Migration could disappear in a few generations, and take many more to come back, if at all. Indeed, bison in North America no longer seem able to migrate, a fate that may soon be shared by wildebeest in the Serengeti. Migration may vanish at a scale measured in human years, and recover at time scales measured in planetary cycles.

Raul Rabadan, “the Outbreak Sleuth” has a background in string theory, but his numerical experience is serving him well now in his hunt for the agents behind various biological diseases.

Raul Rabadan hunts deadly viruses, but he has no need for biohazard suits. His work does not bring him to far-flung jungles. He’s neither medical doctor nor epidemiologist. He’s a theoretical physicist with expertise in string theory and black holes, and he cracks microbial mysteries in much the same way he once tried to decode the secrets of the universe: He follows the numbers.
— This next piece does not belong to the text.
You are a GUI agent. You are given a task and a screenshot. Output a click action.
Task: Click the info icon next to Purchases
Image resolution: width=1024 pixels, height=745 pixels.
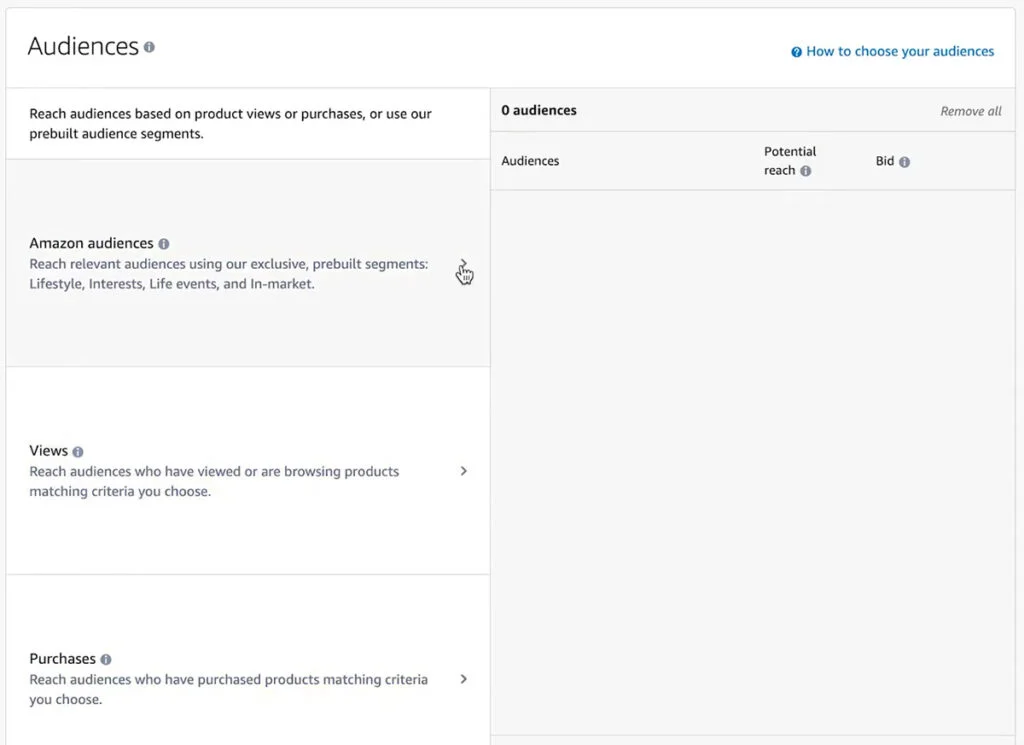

Rabadan has been a pioneer of a data analysis technique called Frequency Analysis of Sequence Data that has been able to pinpoint previously unknown viruses as the cause of major disease outbreaks in various animal (and human) populations. Some of his work focused on tracing the origins of the H1N1 swine flu virus, with articles about the work appearing in Wired and online at CNN and USA Today.

A Disappearing Number

A Disappearing Number is a new play by Simon McBurney and London’s Theatre Complicite. As with a number of modern plays and books the storyline actually consists of two separate and non-linear storylines, each one resonating with the other at different moments and in different manners. Unusually for modern plays, however, both stories are centered around mathematics:

McBurney likes to confront difficult subjects in his theater work. Like a lot of people, he’s scared by mathematics — which is why, he says, “I wanted to create a show in which mathematics was absolutely at the center of it.”

One of the storylines concerns the real-life association of the mathematicians G.H. Hardy and Srinivasa Ramanujan in the early 20th century. The second storyline involves a fictional present-day relationship between Ruth, a mathematics professor fascinated by Ramanujan’s work, and Al, an Indian-American hedge fund trader. Throughout, mathematical ideas like infinity, parallels, and even weighty topics like string theory augment the emotional and narrative dimensions of the play’s events.

A Disappearing Number got rave reviews in London, dominating the Olivier awards there. (The Olivier awards are the British equivalent of the Tonies here.) The quote above is from a story on NPR about the play, but any number of almost uniformly positive reviews (for example, from the NY Times, where the image above is taken from) are available online by doing a search on the title.

Tying Shoes: Math May Make Case for How We Lace

This is an older story but I couldn’t resist mentioning it here once I’d heard about it: Burkard Polster has determined the best ways to lace a shoe. Now if you’re like me you may have gone through much of your life blind to the endless shoelace arrangements out there. The diagram above provides you (and me) some clue about the 43,200 possibilities there are. (The 43,200 number is for six eyelets on each side; as the number of eyelets goes up the possibilities increase exponentially.) Which arrangements are cooler or more attractive than the others is a matter of taste, but in terms of things quantifiable it’s apparent that some lacings require more shoelace than others, and that some lacings are stronger than others. Thinking in those terms, which shoelace arrangements give you the strongest fit for your buck? Dr. Polster, a mathematician from the University of Monash in Australia, has done the work to figure it out. His findings help confirm why I and so many others have been so ignorant all these years.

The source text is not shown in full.